Reviewed by: Alessia Belsito-Riera

In the light of day, A Big Bold Beautiful Journey feels like a fever dream, but in the moment, in the darkness of the cinema, it feels like a portal to a world where reality is brighter, better, and unbound by the laws of physics.

Written by Seth Reiss (The Menu) and directed by esteemed film analyst and essayist Kogonada, A Big Bold Beautiful Journey begins unassumingly at The Car Rental Agency, where David (Colin Farrell) is renting a 1994 Saturn SL to get to a wedding hundreds of miles away. A rather persistent Phoebe Waller-Bridge and philosophical Kevin Kline strongly suggest he get the GPS. After meeting Sarah (Margot Robbie) at the wedding, then again at a burger joint, and again when her rented 1994 Saturn SL won’t start and his GPS instructs him to pick her up, they embark on a roadtrip through magical doors that lead to defining moments from their pasts.

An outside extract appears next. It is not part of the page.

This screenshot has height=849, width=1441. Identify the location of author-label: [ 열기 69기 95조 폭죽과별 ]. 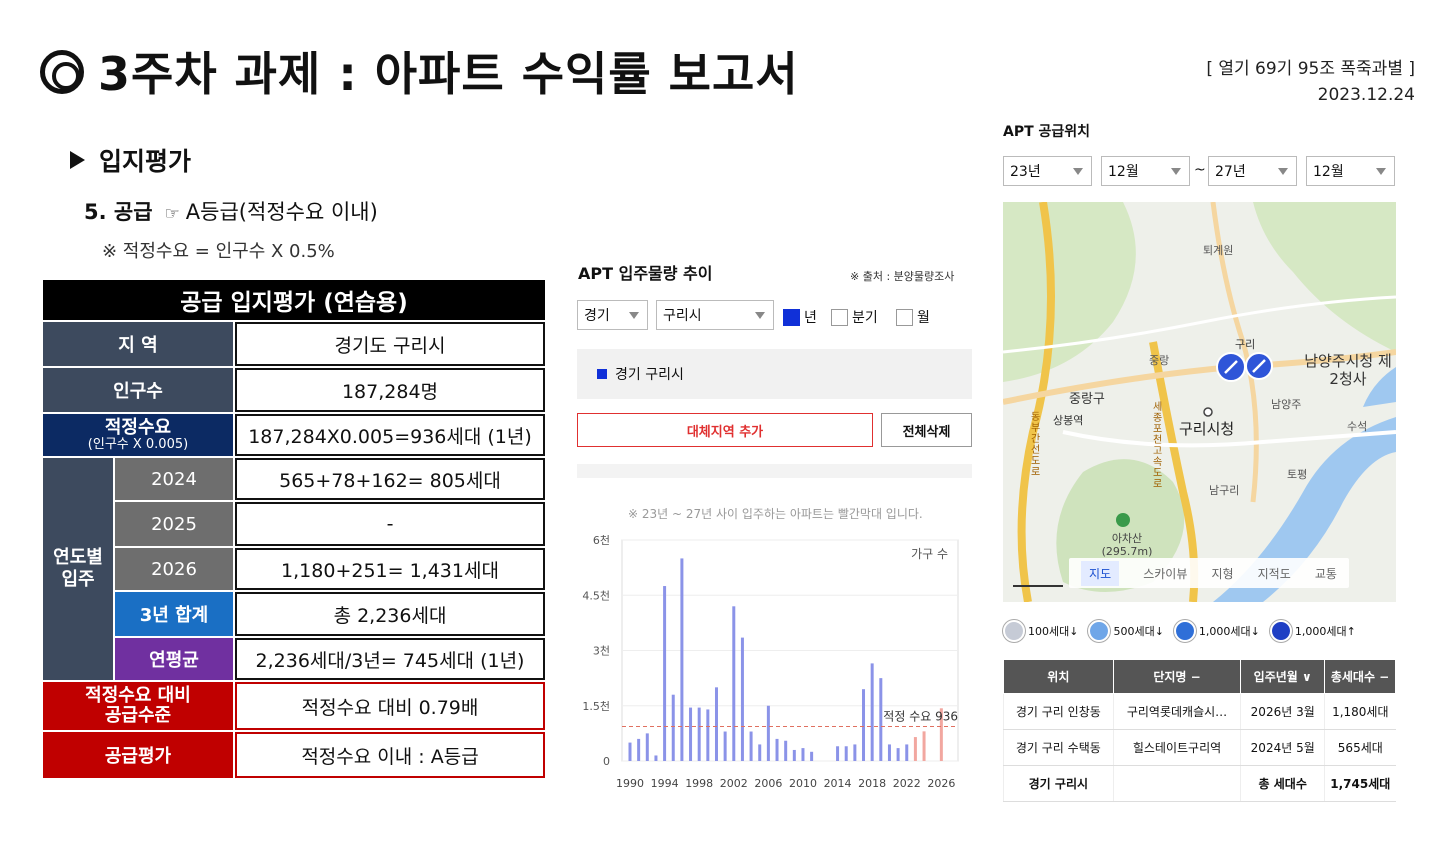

Propped up by the consummate professionals that are Farrell and Robbie, the film is rich in symbolism, though it’s at times hard to grasp. Katie Byron’s production design is intricate, ethereal, enchanting, the cinematography (Benjamin Loeb) so vivid and alive it feels like you could reach out and grab the door handles yourself. Costume designer Arjun Bhasin’s colour choices definitely indicate something too, but I can’t quite put my finger on what.

I’d like to disclaim that when it came to the very divisive La La Land, I was in the ‘huge fan’ camp. I say this because I foresee A Big Bold Beautiful Journey experiencing a similar reception: either you love it, or you hate it. Why? Because it wades through the messy parts of life without balancing them out with redeeming character arcs or full-circle moments. It is firmly nestled into magical realism insofar that simultaneously nothing and everything happens; it seems to lead up to a big revelation and yet the story hardly progresses outside of pitstops and detours. If, in the paraphrased words of David, you hope to come to some grand conclusion about your life, you won’t like the movie, because, at the end, you’re left with very little except perhaps the feeling that you’ve just experienced something big, bold, and beautiful.